J. Planar Chromatogr. 19, 427-431 (2006). HPTLC of sildenafil citrate on silica gel, pre-washed with methanol, with toluene - acetone - methanol 3:1:1 in a saturated twin-trough chamber. Quantitative determination by absorbance measurement at 312 nm. The method was validated in accordance with ICH guidelines on the validation of analytical methods.

J. Liq. Chromatogr. & Relat. Technol. 29, 2167-2180 (2006). HPTLC of neutral lipids on prewashed silica gel with petroleum ether - diethyl ether - glacial acetic acid 80:20:1; and of methyl and steryl esters with hexane - petroleum ether (35-60°C) - diethyl ether - glacial acetic acid 50:25:5:1 in a twin trough chamber saturated for 20 min. Detection by spraying with a 50 % solution of phosphomolybdic acid in ethanol, followed by heating at 115°C for 10 min. Polar lipids were separated with chloroform - methanol - water 65:25:4. Detection by spraying with 10 % cupric sulfate solution, followed by heating at 140 °C for 10 min. Quantitative determination by absorbance measurement at 610 nm for neutral lipids and at 370 nm for polar lipids.

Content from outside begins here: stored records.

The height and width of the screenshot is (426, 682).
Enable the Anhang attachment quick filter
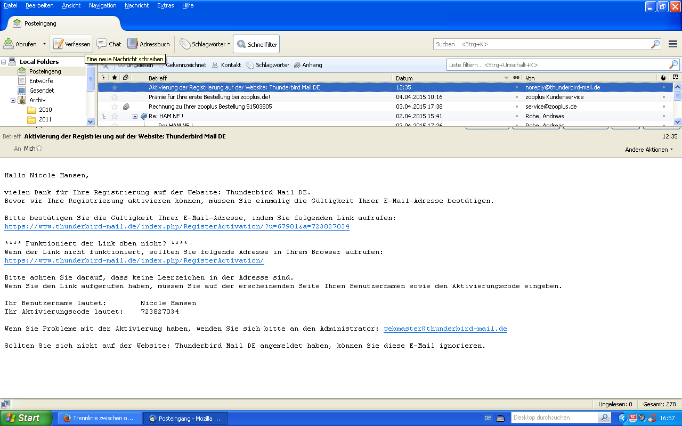308,65
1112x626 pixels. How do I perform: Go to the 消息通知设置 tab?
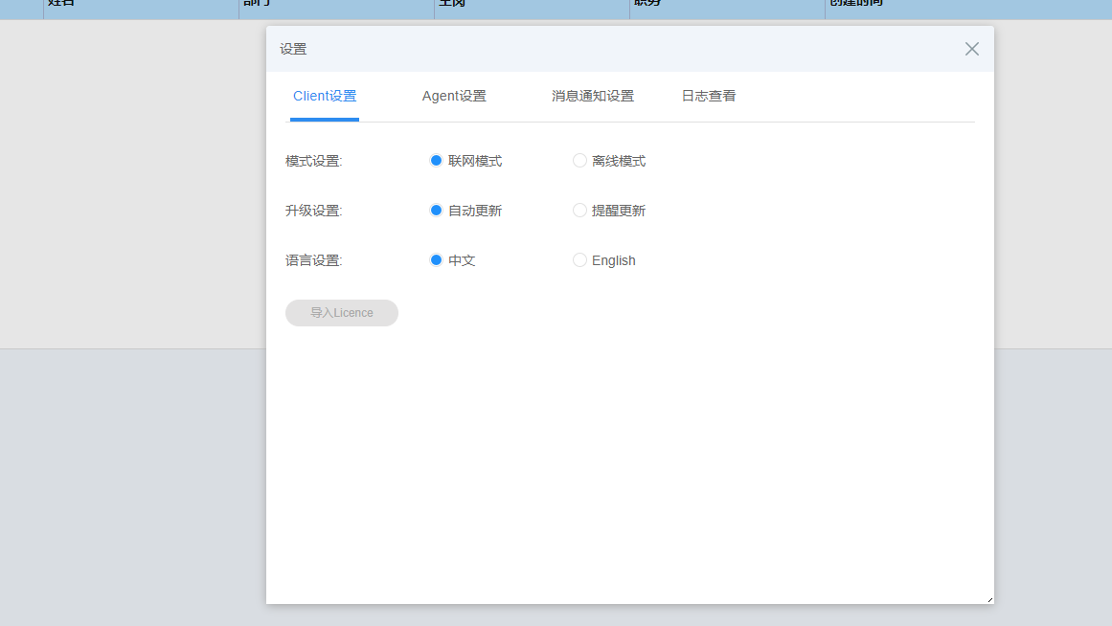coord(592,96)
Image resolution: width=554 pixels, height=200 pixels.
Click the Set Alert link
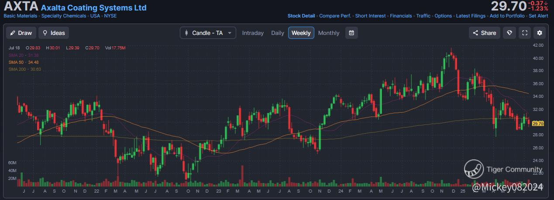pos(538,16)
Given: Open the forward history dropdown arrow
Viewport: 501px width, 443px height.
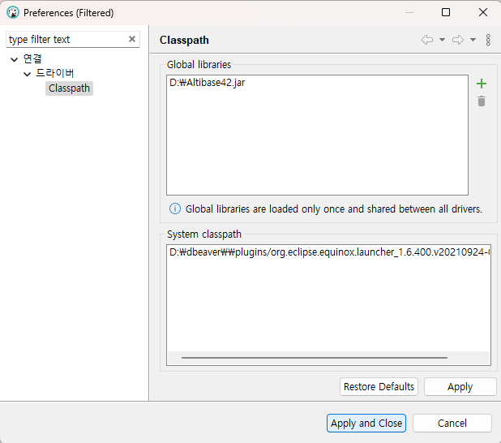Looking at the screenshot, I should tap(473, 40).

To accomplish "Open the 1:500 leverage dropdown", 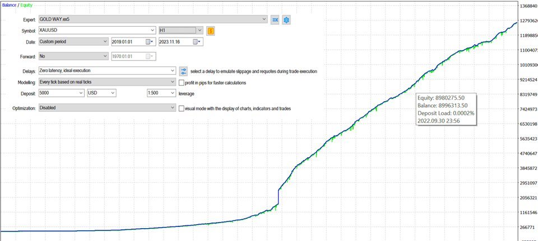I will (172, 93).
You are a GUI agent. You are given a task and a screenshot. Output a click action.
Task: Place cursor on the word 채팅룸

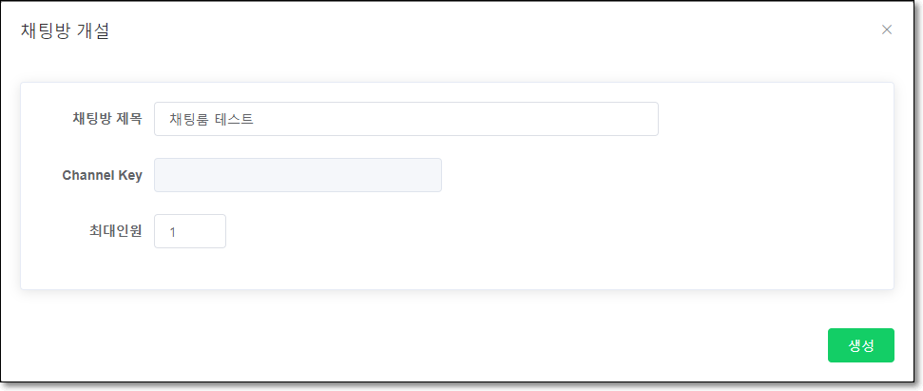tap(188, 120)
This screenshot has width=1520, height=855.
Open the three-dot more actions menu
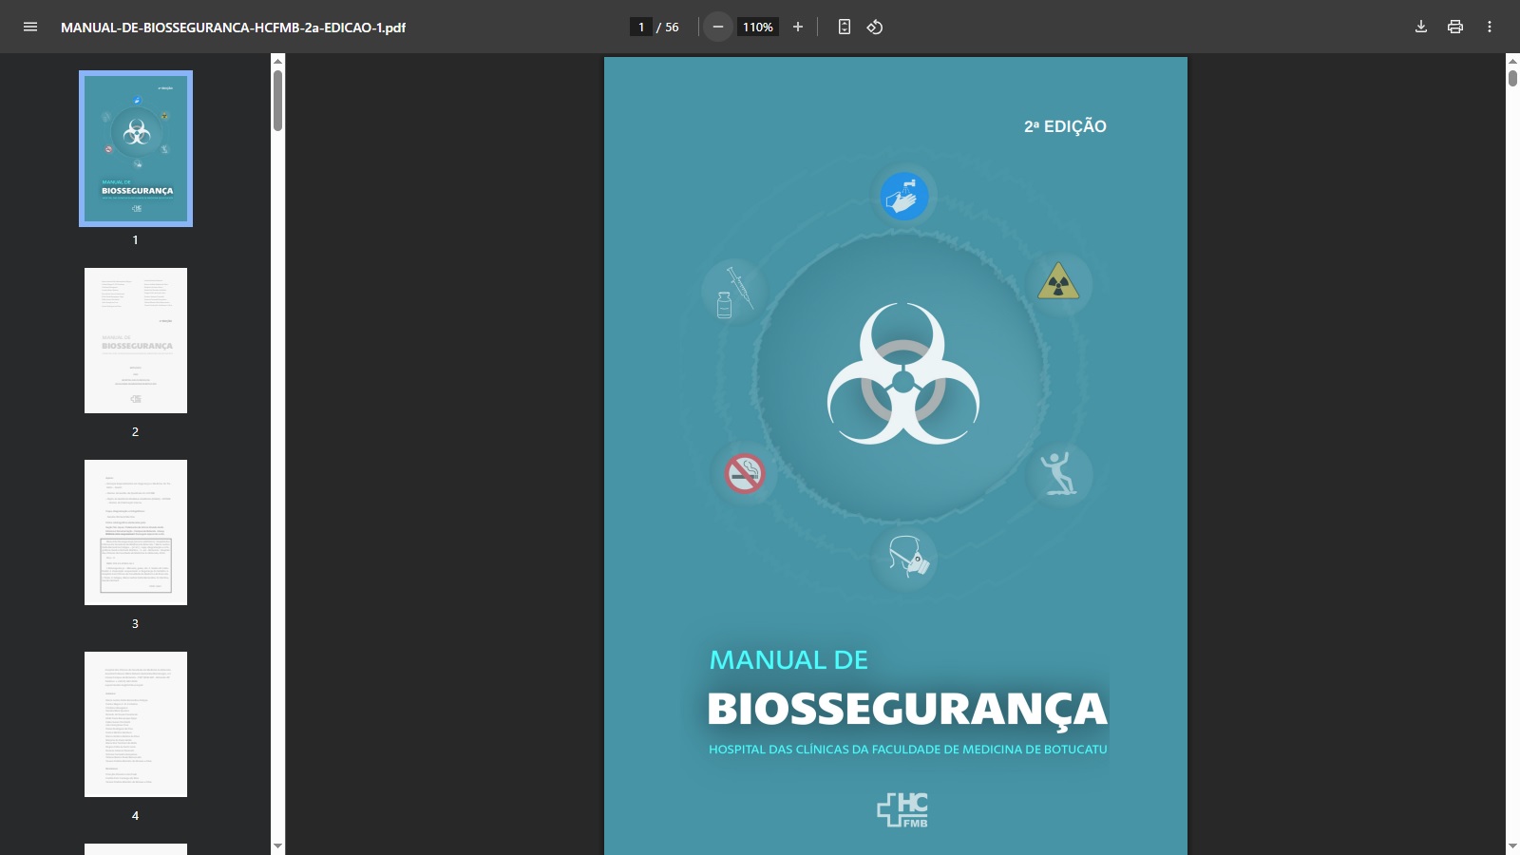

Ind. J. Pharm. Sci. 68 (6), 838-840 (2006). HPTLC of ofloxacin and ornidazole in tablet dosage form on silica gel with n-butanol - ethanol - ammonia 5:5:4. Quantitative determination by absorbance measurement at 295 nm. The method was found to be linear in the concentrate range of 1-5 ng/spot with recovery of 99.5-102.5 % for both compounds. The method was validated for linearity, accuracy, precision, repeatability, and specificity.

J. Sep. Sci. 30, 1250-1254 (2007). HPTLC of Emblica officinalis extract on silica gel with ethyl acetate – formic acid – glacial acetic acid – water 10:1:1:2. Primary detection under UV 280 nm. Antiradical activity of individual components was estimated on intensity of disappearance of violet/purple background of plate after dipping in DPPH radical solution (0.5 mM in methanol) at room temperature for 90 s and that 30 s at 60 °C. Quantitative determination by absorbance measurement at 517 nm as negative peak. DPPH radical scavenging activity of emblicanins A and B was 7.9 and 11.2 times more active than that of ascorbic acid and 1.3 and 1.8 times more active than gallic acid, respectively.

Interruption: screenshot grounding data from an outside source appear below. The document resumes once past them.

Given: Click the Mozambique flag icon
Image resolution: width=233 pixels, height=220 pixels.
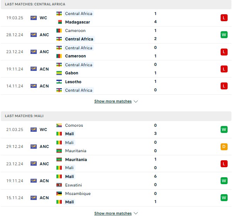Looking at the screenshot, I should pos(60,194).
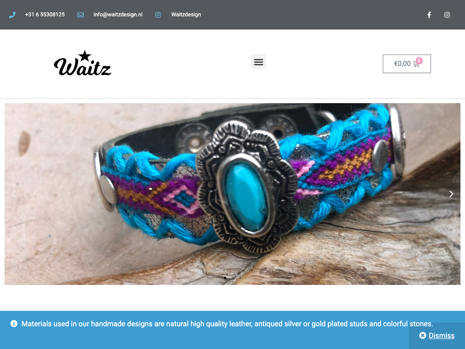Open the €0,00 cart button
Image resolution: width=465 pixels, height=349 pixels.
[406, 64]
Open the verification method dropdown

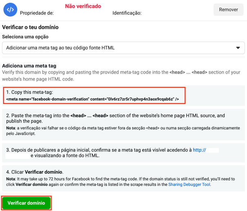coord(122,48)
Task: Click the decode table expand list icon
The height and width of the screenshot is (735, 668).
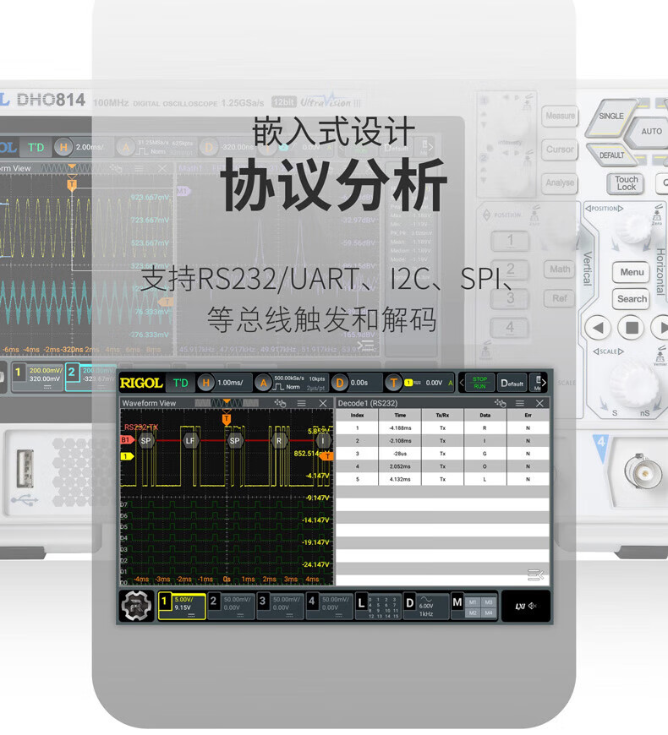Action: (534, 574)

J. Planar Chromatogr. 20, 127-130 (2007). TLC of isorhamnetin-3-glucoside, isorhamnetin-3-rutinoside, kaempferol-3-rhamnosidoglucoside, isoquercitrin, rutoside, hyperoside on silica gel in horizontal chamber with ethyl acetate - methyl ethyl ketone - formic acid - water 5:3:1:1 or ethyl acetate - formic acid - water 9:1:1. Quantitation by scanning at 366 nm; detection by spraying with a 1 % methanolic solution of Natural Product Reagent A followed by a 4 % methanolic solution of polyethylene glycol 400.

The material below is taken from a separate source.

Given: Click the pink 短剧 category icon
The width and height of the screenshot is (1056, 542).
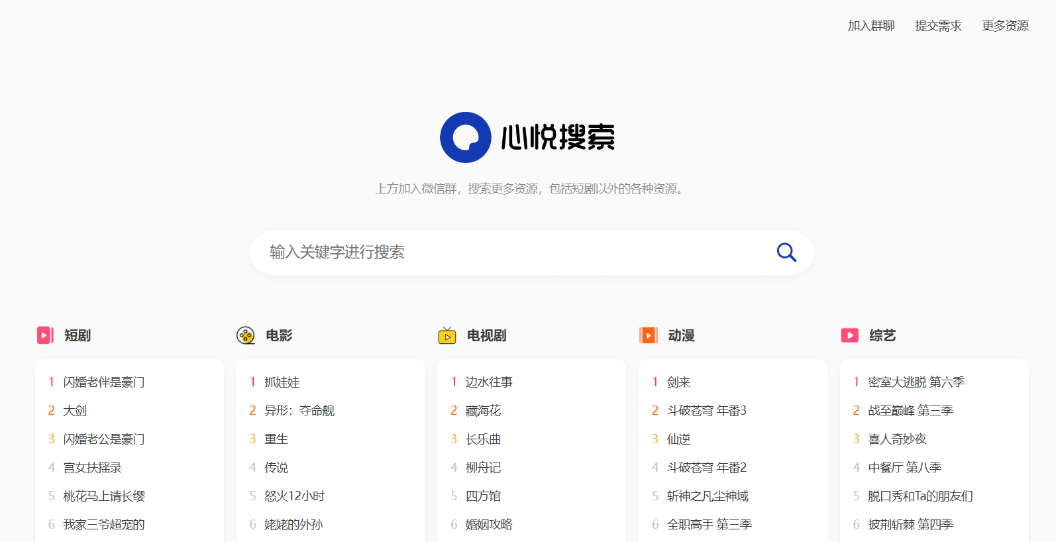Looking at the screenshot, I should [45, 335].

Food Res. Int. 40, 167-175 (2007). HPTLC of absinthin in absinthe beverage (from the wormwood plant Artemisia absinthium L.) on silica gel with acetone - acetic acid (98 %) – toluene – dichloromethane 1:1:3:5. Detection by dipping into a solution of acetic anhydride – sulphuric acid – ethanol 1:1:10, followed by heating for 5 min at 104 °C. Quantitative determination by absorbance measurement at 554 nm. The hRf value of absinthin was 64 and selectivity regarding matrix was given. Linearity was between 0.1 and 10 g/L. The precision was better than 13.5 % (intraday) and 15.8 % (interday). The limit of detection and quantification for absinthin was 0.05 and 0.11 g/L, respectively.

59th Indian Pharmaceutical congress C-323, 302,(2007). TLC of flavonoids and sapogenins from different plant parts (leaves and petals) of Calendula officinialis on silica gel with ethyl acetate - formic acid - glacial acetic acid - water 100:11:11:20, and chloroform - glacial acetic acid - methanol - water 15:8:3:2.

59th Indian Pharmaceutical congress F-9, 392, (2007). HPTLC of sumatriptan succinate in bulk and tablet formulations on silica gel with methanol - water - glacial acetic acid 40:80:1. Densitometric evaluation at 230 nm.